Note Regarding Dual-Warp Structures

I really enjoyed the process of analyzing the various possible combinations of structures when using 4-end twill and 5-end satin in a dual-warp threading. Putting them down on paper is very satisfying (hey, it's the Virgo in me - I'm compelled to organize things).

For the 4-end twill combinations, I took a draft that I'd woven in the past, changed the warp colors to 2 shades of grey for clarity, and made screen captures of different areas of the draft. In that draft, there were examples of every possible combination. So long as the tie-up contains all three structures (1/3, 3/1, and 2/2) and the interleaved threading spans the entire range of available shafts, you'll see all 9 combinations at least once.

For the 5-end satins, I had to start from scratch, since I've never woven an interleaved threading in satin. But having just analyzed the 4-end twill combinations, it was easy to create the 5-end satin combinations from scratch in Photoshop.

Each family consists of "inclusive" structures, as defined in The Woven Pixel, so when used together there will be no floats longer than the normal floats for the structure (3 threads for 4-end twill, 4 threads for 5-end satin).

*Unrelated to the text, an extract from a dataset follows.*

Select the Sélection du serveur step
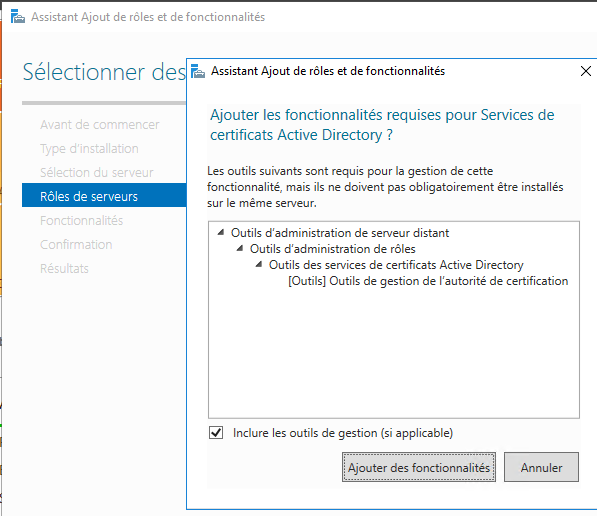[x=97, y=173]

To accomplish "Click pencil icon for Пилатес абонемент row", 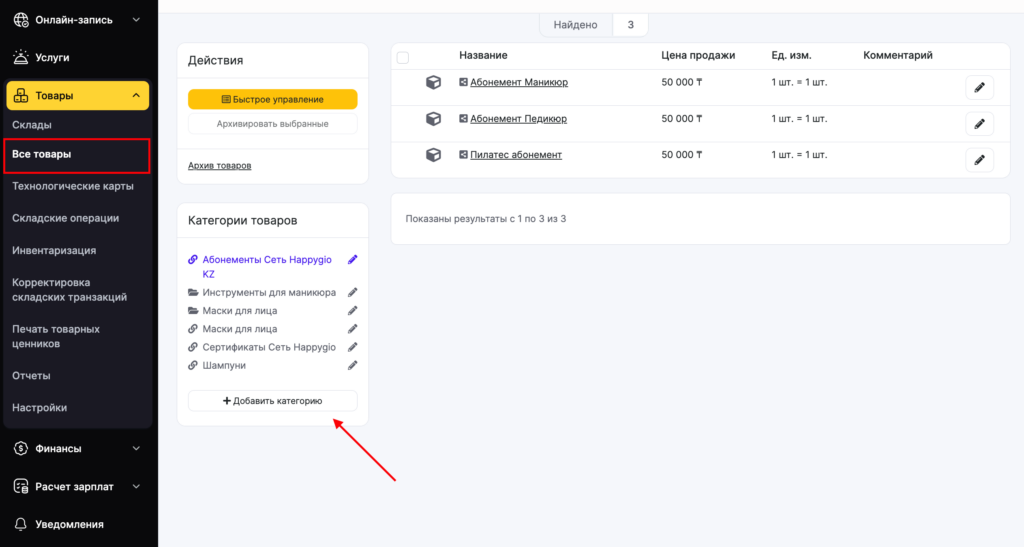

The closer I get to actually having a jacquard loom, the more I realize I need to know about structure in order to fully utilize the capability of the loom, and the more time I'm tempted to spend at the computer making Photoshop "pattern presets." But there are tasks waiting in the studio, a warp to get woven off before I sell the Glimakra, and a show in Santa Monica next weekend to get ready for. So for now, I have to restrain myself, and get back to work.

And yes, Alice, I do stop for meals, and mugs of tea, and a glass of wine in the evening :)

1 comment:

Laura Fry said...

The more we know, the more there *is* to know. How exciting!